Revisão da Vida Inteira – PBC Total

Revisão da Vida Inteira – PBC Total

Revisão da Vida Inteira – PBC Total




 

A Revisão da Vida Inteira, também conhecida por Revisão da Vida Toda ou Revisão PBC Total, consiste no recálculo do salário-de-benefício do aposentado para inclusão de bons salários anteriores a julho de 1994, desprezados por força da Lei 9.876/99.

Eis o público-alvo da Revisão da Vida Inteira: aposentados a partir de 1999 que tiveram bons salários anteriores a julho de 1994.

Para melhor compreensão dessa revisão, é preciso saber o que é salário-de-benefício.

Salário-de-benefício é o valor-referência usado pelo INSS para calcular o quanto cada indivíduo receberá a título de benefício previdenciário. O percentual do salário-de-benefício a ser recebido varia de acordo com tipo de benefício e a vida contributiva do seu titular.

Por exemplo, no caso da Aposentadoria por Invalidez, a pessoa recebe 100% do salário-de-benefício, o qual consiste, neste caso, na média das oitenta por cento maiores contribuições de julho de 1994 até a data de início do benefício.

Imaginem que um inválido possua 100 meses de contribuição desde julho de 94. Na hora de calcular o seu salário-de-benefício, o INSS fará uma média do valor dos 80 maiores salários e desconsiderará o valor dos 20 mais baixos.

Mas nem sempre foi assim. Anteriormente, o valor do salário-de-benefício era obtido, de modo geral, através da

… média aritmética simples de todos os últimos salários-de-contribuição dos meses imediatamente anteriores ao do afastamento da atividade ou da data da entrada do requerimento, até o máximo de 36 (trinta e seis) meses, apurados em período não superior a 48 (quarenta e oito) meses. (art. 29, Lei 8.213/91 – revogado).

Para melhor compreender como era feito o cálculo do salário-de-benefício, imaginem uma pessoa que fosse se aposentar em janeiro de 1995, depois de ter trabalhado por 10 anos consecutivos. Em obediência à lei em vigor à época, o valor do salário-de-benefício dela corresponderia à média aritmética simples dos três últimos anos de contribuição.

Se fosse diferente, se nos últimos quatro anos que antecederam sua aposentadoria ela tivesse trabalhado apenas 30 meses, então os trinta salários correspondentes a esses meses seriam objeto da média aritmética simples para se chegar ao salário-de-benefício.

Em 1999, com a Lei 9.876, a mesma que trouxe a novidade do Fator Previdenciário, a forma de se calcular o salário-de-benefício foi alterada.

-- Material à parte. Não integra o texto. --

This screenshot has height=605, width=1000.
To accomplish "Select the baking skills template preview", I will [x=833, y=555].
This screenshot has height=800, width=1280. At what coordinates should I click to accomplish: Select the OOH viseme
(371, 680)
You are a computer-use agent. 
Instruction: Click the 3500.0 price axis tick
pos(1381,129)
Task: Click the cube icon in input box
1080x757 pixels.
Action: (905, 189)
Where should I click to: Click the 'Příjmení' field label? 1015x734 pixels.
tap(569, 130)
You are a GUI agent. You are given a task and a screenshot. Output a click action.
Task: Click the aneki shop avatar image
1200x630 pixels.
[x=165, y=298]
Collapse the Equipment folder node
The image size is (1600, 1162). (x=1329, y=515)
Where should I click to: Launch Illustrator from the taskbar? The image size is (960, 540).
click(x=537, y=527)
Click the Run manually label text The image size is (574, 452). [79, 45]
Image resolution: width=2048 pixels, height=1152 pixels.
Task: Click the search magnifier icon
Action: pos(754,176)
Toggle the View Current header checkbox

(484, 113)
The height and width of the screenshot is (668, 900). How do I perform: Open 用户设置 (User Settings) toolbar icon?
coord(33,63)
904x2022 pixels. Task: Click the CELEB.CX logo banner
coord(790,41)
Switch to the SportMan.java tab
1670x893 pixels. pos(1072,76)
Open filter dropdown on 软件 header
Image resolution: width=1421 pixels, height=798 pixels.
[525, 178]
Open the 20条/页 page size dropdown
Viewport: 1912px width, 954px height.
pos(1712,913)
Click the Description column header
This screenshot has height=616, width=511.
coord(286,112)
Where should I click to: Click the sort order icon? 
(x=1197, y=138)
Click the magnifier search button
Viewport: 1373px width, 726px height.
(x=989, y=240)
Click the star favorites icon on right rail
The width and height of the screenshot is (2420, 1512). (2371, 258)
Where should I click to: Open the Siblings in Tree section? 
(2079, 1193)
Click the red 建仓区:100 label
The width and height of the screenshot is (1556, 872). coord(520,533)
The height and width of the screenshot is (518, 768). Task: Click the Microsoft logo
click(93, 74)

Foi eliminada a regra dos 36 últimos salários e introduziu-se a sistemática dos 80% maiores salários de todo o período contributivo.

Percebam que, a partir da regra nova, todo período contributivo, daqueles que viessem a se filiar à Previdência Social, passaria a ser analisado?

Essa mesma Lei, também trouxe regras de transição para aqueles que já estavam filiados ao Regime Geral de Previdência Social (RGPS), administrado pelo INSS. Dentre as regras de transição trazidas por ela, foi estabelecida a data da implantação do Plano Real, julho de 1994, como data inicial para consideração dos salários que iriam entrar no cálculo do salário-de-benefício daqueles que já estavam filiados à Previdência Social. Isto é, todos os salários anteriores ao Plano Real, de quem já estava filiado ao sistema previdenciário, passariam a ser desconsiderados. Aqui a principal motivação da Revisão da Vida Inteira: a não consideração de bons salários, anteriores ao Plano Real, no cálculo do salário-de-benefício.

Muita gente se sentiu prejudicada por não terem sido considerados no cálculo do seu benefício altos salários anteriores a julho de 1994. Afinal, se a nova regra passaria a considerar a vida contributiva inteira daqueles que viessem a se filiar ao Regime Geral a partir da Lei  9.876/99, por quê desprezaria altos salários no cálculo do salário-de-benefício de quem já estava filiado? Por quê daria tratamento diferenciado, em tese prejudicial, àqueles que já eram segurados do RGPS?

Em sentido contrário, aqueles que tinham baixos salários-de-contribuição antes do Plano Real, e melhores salários após julho de 1994, e, ainda, que se aposentaram após a Lei 9.876/99, foram beneficiados com as novas regras.

Portanto, a Revisão da Vida Inteira pretende recalcular a aposentadoria para, sobretudo, incluir salários anteriores a julho de 1994; incluir os salários da vida inteira no cálculo da aposentadoria. Se ela melhoraria ou não o valor da aposentadoria, vai depender da análise de cada caso.

Vale salientar, por derradeiro, que o INSS ainda não reconhece administrativamente essa revisão. Trata-se, portanto, de discussão de origem judicial.